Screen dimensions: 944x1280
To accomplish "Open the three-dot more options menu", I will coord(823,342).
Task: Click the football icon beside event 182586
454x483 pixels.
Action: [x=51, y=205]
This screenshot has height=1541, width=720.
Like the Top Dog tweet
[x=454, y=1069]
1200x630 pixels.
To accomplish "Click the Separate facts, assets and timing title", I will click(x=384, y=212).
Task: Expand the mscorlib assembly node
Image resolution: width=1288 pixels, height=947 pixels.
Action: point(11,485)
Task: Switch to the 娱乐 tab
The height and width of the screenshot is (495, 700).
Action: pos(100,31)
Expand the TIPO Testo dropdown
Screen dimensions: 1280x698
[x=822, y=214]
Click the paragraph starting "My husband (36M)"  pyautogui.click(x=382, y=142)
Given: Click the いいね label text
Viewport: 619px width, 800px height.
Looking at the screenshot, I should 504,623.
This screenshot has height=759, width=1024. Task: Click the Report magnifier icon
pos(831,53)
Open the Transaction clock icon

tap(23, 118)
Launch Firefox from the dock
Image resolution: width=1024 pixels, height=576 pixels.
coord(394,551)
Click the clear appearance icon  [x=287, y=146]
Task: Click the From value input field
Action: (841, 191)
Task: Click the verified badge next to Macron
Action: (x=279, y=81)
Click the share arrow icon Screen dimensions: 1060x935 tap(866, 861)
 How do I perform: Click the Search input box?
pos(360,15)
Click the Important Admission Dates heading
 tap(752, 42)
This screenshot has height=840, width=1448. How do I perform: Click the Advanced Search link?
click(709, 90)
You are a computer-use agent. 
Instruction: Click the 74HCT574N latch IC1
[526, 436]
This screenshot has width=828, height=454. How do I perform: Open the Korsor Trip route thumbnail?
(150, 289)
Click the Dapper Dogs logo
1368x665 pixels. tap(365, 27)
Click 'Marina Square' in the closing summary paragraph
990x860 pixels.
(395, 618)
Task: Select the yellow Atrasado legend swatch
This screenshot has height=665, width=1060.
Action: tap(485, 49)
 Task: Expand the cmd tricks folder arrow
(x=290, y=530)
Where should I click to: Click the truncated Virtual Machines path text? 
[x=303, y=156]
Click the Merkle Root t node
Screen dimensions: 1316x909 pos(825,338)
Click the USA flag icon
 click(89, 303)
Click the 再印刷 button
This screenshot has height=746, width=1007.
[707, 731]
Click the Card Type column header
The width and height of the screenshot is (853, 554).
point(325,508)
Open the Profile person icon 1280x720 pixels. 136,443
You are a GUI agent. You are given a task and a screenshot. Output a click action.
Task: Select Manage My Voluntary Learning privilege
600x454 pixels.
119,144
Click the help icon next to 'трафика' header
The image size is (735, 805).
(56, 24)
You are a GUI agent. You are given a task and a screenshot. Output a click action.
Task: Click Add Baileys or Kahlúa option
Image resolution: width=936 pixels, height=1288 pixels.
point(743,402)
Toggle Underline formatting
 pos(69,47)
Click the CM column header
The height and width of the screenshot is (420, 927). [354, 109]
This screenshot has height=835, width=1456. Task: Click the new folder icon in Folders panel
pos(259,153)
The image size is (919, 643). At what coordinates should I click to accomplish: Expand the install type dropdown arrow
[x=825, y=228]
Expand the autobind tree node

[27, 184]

__________

| Assignment |
Scan the material above for lines holding "Select" and copy each of them.

| Solution to the exercise |
Task: Select the yellow Atrasado legend swatch
Task: Select Manage My Voluntary Learning privilege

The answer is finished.